Stored items
--- --- ---

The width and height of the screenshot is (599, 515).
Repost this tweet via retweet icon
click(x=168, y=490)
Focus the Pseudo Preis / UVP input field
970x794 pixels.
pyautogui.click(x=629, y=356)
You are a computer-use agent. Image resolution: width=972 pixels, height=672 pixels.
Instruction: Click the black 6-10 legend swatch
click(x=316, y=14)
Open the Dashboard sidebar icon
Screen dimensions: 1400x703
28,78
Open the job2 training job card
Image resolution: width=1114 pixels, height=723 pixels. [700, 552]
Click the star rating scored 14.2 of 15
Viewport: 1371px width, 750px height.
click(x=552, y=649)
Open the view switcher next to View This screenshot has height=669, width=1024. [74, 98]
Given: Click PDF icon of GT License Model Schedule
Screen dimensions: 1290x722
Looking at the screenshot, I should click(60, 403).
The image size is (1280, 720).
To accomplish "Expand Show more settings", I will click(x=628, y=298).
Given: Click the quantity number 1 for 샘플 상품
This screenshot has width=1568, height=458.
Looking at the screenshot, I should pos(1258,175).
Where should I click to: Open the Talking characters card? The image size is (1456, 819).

--- --- ---

__PROBLEM__
Your answer must be the line that contains "You are a computer-use" and every line after it to the end of the records, reproduced exactly.

__SOLUTION TO THIS EXERCISE__
You are a computer-use agent. Image resolution: width=972 pixels, height=672 pixels.
Instruction: Click the black 6-10 legend swatch
click(x=316, y=14)
Open the Dashboard sidebar icon
Screen dimensions: 1400x703
28,78
Open the job2 training job card
Image resolution: width=1114 pixels, height=723 pixels. [700, 552]
Click the star rating scored 14.2 of 15
Viewport: 1371px width, 750px height.
click(x=552, y=649)
Open the view switcher next to View This screenshot has height=669, width=1024. [74, 98]
Given: Click PDF icon of GT License Model Schedule
Screen dimensions: 1290x722
Looking at the screenshot, I should click(60, 403).
The image size is (1280, 720).
To accomplish "Expand Show more settings", I will click(x=628, y=298).
Given: Click the quantity number 1 for 샘플 상품
This screenshot has width=1568, height=458.
Looking at the screenshot, I should pos(1258,175).
Where should I click to: Open the Talking characters card? The image size is (1456, 819).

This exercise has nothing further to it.